▶ Extrait cité:

════════════════

Le Texas au centre du débat sur l'origine des premiers Américains 

Source - http://www.bulletins-electroniques.com/actualites/67265.htm

 

Le monde archéologique américain vit depuis toujours à l'enseigne d'une âpre discussion sur les origines des premiers habitants du Nouveau Monde. Le coup d'envoi [1] fut-bizarrement-donné en 1781 par la Légation Française, qui adressa une lettre au Gouverneur de Virginie, un certain Thomas Jefferson, pour lui demander des informations sur, entre autres, les populations natives de son Etat. Le Gouverneur répondit dans son ouvrage Notes on the State of Virginia, dans lequel il écrivit : "Un question importante a été posée : d'où viennent les habitants aborigènes d'Amérique" [2].

A cette question était évidemment liée celle de l'époque à laquelle ces peuples seraient arrivés sur le continent américain. Questions qui se présentaient comme inquiétantes pour une société qui observait le monde a travers la lorgnette de la Bible, laquelle ne fait évidemment aucune référence à ces peuples. Questions qui ne sont pas totalement résolues aujourd'hui, 330 ans après cette lettre d'un secrétariat diplomatique français à un Gouverneur de Virginie.

Si l'origine géographique de ceux qu'on appelle paléoindiens est relativement peu controversée-leur aspect physique, et plus récemment la génétique, pointent a une origine asiatique-la date à laquelle la colonisation du Nouveau Monde devrait se situer, est très incertaine. Le "modèle" couramment accepte postule que des nomades de Sibérie auraient profité de l'ouverture d'un "couloir" dans les glaces qui couvraient le Nord du continent Américain, pour descendre vers les Grandes Plaines, et ensuite coloniser le reste du continent. Cette ouverture se serait produite il y a environ 14.000 ans, ce qui implique que les premiers Américains devraient avoir laissé des traces datables à partir de cette époque. Il a donc été réconfortant pour les archéologues de découvrir de nombreux sites datant d'il y a environ 13.000 ans, caractérisés par des pointes de lance et de flèche de forme très spécifique, qu'on appelle "Clovis" du nom de la localité du Nouveau Mexique où la première découverte eut lieu [3].

Ce modèle ou paradigme, qui est connu dans les milieux archéologiques Nord-Américains sous le nom de Clovis first ("les Clovis sont les premiers", sous-entendu "colonisateurs") souffre d'un petit problème : il est très vraisemblablement faux [4]. On le sait depuis la découverte du site dit de Monte Verde, au fin fond du Chili. La-bas, à l'endroit le plus éloigné du couloir dans les glaces entre l'Alaska et le reste de l'Amérique-ouvert, on le rappelle, il y a 14.000 ans-se trouvent, dans un état remarquable de conservation, les vestiges d'installations humaines datées à au moins 1000 ans avant Clovis [5]. Evidemment, pour parcourir les milliers de kilomètres qui séparent l'Alaska du Chili, ces premiers Américains ont dû pénétrer dans le Nouveau Monde bien avant cette date d'il y a 14.000 ans, et donc, soit à des époques très éloignées dans le temps, quand d'autres minima des glaciations se sont produits, soit par d'autres chemins que les voies de terre. Dans les deux cas, les Clovis ne seraient point les premiers, et la plupart des archéologues américains ont beaucoup de mal à avaler cette pilule.

════════════════

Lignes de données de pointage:
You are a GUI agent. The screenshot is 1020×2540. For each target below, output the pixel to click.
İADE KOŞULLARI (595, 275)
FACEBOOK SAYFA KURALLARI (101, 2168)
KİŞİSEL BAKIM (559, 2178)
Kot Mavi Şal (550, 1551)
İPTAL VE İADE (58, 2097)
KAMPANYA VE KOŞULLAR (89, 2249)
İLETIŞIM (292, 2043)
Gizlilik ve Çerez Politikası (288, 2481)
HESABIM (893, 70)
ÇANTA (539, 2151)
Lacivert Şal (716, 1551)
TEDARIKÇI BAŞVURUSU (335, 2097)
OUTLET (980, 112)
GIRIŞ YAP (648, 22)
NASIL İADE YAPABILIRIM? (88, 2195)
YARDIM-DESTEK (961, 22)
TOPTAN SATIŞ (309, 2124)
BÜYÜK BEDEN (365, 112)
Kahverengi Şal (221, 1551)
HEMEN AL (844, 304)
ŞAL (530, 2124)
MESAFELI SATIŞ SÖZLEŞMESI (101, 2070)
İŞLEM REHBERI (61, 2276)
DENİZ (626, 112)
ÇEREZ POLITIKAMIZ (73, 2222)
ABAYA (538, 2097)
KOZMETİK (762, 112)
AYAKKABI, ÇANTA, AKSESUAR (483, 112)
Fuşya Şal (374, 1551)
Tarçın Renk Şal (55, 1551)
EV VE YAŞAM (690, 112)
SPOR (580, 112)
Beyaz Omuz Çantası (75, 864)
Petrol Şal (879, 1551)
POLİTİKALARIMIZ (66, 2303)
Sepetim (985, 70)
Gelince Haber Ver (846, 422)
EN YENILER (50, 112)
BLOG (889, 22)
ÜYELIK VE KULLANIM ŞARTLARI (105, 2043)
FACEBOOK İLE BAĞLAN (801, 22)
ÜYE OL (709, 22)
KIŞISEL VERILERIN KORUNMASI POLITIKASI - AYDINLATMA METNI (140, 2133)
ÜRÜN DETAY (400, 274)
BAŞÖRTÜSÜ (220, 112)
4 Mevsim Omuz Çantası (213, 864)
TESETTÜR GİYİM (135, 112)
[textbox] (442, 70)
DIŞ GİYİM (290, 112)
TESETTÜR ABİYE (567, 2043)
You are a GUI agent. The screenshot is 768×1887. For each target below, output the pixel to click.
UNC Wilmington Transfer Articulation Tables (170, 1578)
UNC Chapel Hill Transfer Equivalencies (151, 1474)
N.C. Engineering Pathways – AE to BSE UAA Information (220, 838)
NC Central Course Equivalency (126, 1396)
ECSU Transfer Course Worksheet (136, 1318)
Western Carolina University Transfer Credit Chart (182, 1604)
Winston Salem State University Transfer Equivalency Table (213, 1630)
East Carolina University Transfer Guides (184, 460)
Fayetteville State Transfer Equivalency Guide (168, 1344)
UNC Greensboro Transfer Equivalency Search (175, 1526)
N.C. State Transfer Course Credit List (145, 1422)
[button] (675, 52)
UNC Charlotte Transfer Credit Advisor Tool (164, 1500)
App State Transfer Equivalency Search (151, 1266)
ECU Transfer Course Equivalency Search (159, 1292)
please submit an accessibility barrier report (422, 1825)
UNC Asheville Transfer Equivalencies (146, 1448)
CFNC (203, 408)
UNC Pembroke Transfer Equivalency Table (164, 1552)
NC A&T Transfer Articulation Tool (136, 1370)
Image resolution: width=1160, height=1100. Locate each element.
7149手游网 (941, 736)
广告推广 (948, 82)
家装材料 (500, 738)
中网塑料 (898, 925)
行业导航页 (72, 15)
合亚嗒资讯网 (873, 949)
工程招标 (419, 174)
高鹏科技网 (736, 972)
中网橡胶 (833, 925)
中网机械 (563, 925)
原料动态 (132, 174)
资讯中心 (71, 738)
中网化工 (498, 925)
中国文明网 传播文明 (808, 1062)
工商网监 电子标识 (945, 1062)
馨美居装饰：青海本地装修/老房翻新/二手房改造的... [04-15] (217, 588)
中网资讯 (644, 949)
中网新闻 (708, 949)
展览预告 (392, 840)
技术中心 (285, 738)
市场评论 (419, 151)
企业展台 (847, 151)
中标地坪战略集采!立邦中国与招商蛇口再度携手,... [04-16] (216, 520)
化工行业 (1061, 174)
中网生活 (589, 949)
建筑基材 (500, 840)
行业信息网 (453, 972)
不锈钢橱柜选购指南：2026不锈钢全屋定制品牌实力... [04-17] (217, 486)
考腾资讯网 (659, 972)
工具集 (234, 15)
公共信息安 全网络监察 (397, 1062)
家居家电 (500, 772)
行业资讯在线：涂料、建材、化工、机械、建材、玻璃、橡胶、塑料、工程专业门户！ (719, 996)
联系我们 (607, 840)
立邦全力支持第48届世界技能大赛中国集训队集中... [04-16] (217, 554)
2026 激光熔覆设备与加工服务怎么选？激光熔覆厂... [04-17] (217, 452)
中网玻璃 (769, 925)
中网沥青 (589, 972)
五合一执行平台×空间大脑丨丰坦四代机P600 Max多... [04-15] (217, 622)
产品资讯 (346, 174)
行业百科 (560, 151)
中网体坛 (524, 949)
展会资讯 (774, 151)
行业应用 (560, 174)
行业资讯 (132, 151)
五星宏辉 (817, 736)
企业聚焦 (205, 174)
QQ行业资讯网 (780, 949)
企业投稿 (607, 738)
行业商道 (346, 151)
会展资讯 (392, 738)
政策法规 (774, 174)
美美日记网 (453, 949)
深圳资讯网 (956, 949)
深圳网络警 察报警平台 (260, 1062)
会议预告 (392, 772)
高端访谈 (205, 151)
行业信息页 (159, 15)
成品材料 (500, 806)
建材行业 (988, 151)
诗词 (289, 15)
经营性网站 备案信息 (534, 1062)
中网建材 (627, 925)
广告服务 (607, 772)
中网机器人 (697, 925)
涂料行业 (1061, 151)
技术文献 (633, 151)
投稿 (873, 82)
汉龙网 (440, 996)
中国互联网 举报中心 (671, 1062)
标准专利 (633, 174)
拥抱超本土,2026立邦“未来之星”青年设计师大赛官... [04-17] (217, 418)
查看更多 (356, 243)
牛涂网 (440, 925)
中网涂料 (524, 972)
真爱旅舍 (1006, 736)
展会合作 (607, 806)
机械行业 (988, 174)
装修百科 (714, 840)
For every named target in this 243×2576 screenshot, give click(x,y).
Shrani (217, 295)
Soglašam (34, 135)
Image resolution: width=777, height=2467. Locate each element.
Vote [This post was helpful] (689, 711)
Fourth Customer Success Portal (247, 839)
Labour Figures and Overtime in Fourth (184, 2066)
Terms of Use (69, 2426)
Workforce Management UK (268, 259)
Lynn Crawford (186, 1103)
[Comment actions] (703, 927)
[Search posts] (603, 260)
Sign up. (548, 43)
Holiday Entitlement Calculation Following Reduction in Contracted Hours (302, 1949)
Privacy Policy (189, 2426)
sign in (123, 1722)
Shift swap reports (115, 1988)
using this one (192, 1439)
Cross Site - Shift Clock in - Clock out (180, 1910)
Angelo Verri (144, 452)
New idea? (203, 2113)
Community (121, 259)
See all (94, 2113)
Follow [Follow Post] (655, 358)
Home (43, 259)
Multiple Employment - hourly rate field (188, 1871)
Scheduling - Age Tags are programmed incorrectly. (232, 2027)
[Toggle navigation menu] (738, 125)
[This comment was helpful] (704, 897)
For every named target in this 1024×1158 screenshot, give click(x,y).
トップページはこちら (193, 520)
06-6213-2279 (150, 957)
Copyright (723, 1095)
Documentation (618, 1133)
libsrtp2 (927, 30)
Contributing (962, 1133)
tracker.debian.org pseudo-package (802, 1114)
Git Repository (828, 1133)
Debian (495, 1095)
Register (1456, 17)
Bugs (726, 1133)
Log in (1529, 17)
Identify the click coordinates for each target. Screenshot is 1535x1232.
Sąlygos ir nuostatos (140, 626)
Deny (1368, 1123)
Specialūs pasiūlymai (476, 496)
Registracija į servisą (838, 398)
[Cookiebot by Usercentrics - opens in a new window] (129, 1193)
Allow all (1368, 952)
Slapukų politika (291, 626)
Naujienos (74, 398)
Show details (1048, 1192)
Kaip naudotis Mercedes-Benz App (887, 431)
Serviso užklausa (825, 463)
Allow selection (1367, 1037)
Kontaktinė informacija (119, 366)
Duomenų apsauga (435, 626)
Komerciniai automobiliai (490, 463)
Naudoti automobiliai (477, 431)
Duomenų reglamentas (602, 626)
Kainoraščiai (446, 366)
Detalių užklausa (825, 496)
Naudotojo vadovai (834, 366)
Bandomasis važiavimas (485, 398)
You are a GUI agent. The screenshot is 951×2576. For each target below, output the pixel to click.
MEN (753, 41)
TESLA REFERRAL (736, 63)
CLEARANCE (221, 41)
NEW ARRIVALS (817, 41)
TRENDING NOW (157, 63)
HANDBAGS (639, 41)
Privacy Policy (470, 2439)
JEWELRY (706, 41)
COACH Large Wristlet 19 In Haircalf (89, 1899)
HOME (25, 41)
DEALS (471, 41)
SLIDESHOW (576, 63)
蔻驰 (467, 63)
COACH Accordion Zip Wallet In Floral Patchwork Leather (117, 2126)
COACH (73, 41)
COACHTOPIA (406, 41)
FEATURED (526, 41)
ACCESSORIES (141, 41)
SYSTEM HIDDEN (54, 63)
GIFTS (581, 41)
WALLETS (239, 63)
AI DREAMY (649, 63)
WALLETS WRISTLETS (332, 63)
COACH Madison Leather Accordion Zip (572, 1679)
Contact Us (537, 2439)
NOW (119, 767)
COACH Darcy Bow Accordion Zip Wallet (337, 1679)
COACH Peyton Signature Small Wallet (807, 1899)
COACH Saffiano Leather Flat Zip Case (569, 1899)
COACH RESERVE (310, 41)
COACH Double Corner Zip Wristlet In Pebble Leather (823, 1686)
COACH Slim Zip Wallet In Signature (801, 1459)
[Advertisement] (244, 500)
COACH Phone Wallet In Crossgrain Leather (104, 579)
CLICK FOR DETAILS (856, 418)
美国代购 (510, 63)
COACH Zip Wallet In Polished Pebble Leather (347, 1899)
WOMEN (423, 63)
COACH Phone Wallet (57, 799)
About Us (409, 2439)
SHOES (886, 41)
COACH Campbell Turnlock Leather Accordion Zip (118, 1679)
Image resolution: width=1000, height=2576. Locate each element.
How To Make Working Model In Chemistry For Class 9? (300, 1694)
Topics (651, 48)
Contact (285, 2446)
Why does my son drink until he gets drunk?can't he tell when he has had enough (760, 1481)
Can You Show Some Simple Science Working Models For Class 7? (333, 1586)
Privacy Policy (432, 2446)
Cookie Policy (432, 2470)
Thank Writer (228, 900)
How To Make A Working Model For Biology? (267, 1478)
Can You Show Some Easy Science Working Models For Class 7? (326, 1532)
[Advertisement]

════════════════

Selon l'extrait cité, en quelle année la Légation française adressa-t-elle une lettre au Gouverneur de Virginie ?

▶ Réponse rédigée:
En 1781.